- _WORK REQUEST_:
Go through the entries below and pick out every line with "team".

Stored data entries:
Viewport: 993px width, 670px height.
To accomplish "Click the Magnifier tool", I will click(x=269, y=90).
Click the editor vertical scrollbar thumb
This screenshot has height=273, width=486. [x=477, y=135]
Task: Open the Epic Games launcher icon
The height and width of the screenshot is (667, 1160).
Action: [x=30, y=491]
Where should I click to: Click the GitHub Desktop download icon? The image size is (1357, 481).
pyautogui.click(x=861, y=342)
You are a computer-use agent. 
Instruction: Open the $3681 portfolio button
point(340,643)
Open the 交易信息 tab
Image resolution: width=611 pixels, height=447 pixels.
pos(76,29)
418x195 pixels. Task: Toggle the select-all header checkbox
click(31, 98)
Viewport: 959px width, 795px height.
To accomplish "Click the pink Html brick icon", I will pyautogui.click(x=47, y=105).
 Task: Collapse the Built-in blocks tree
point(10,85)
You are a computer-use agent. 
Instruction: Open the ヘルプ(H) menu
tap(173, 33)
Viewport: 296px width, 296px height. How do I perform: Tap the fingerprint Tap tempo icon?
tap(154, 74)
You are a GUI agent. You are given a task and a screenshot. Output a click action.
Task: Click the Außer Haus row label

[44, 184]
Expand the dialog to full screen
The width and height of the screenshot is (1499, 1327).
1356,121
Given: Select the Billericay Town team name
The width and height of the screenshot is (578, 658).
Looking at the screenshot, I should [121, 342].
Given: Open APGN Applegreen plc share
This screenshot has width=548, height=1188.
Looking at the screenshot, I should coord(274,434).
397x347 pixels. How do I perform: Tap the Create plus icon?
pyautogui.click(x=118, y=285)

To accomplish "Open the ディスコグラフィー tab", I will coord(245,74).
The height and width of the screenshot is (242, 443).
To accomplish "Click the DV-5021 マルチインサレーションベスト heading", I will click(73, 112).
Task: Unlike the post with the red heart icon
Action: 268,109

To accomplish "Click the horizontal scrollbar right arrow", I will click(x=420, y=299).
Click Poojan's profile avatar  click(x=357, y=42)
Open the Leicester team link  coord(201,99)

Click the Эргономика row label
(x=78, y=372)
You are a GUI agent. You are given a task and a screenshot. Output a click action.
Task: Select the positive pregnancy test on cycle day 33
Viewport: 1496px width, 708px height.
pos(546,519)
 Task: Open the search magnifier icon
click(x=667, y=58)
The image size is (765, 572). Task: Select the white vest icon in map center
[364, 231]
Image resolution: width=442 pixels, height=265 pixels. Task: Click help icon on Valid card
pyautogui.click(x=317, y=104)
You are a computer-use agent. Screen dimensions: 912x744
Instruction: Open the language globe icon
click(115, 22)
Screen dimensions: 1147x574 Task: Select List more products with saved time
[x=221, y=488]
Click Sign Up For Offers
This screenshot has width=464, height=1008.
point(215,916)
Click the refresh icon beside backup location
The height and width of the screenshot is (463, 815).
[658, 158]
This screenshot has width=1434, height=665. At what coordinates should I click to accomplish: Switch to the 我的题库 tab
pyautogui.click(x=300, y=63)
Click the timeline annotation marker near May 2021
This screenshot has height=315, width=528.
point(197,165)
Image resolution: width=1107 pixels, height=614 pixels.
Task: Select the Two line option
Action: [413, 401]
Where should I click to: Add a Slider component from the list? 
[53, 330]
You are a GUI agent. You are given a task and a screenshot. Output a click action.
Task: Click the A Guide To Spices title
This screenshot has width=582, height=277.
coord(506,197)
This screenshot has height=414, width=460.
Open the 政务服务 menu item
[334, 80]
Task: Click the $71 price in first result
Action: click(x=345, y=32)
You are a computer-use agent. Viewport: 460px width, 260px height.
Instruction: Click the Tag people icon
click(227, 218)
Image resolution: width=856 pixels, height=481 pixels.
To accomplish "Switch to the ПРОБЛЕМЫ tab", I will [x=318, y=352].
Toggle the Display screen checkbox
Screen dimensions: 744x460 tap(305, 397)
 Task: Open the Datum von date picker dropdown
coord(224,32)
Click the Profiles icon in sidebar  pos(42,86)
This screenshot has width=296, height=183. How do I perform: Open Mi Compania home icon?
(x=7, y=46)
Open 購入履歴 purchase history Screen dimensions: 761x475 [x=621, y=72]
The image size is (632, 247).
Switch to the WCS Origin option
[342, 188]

- _SOLUTION TO THIS TASK_:
Given: Select the Billericay Town team name
Open the Leicester team link  coord(201,99)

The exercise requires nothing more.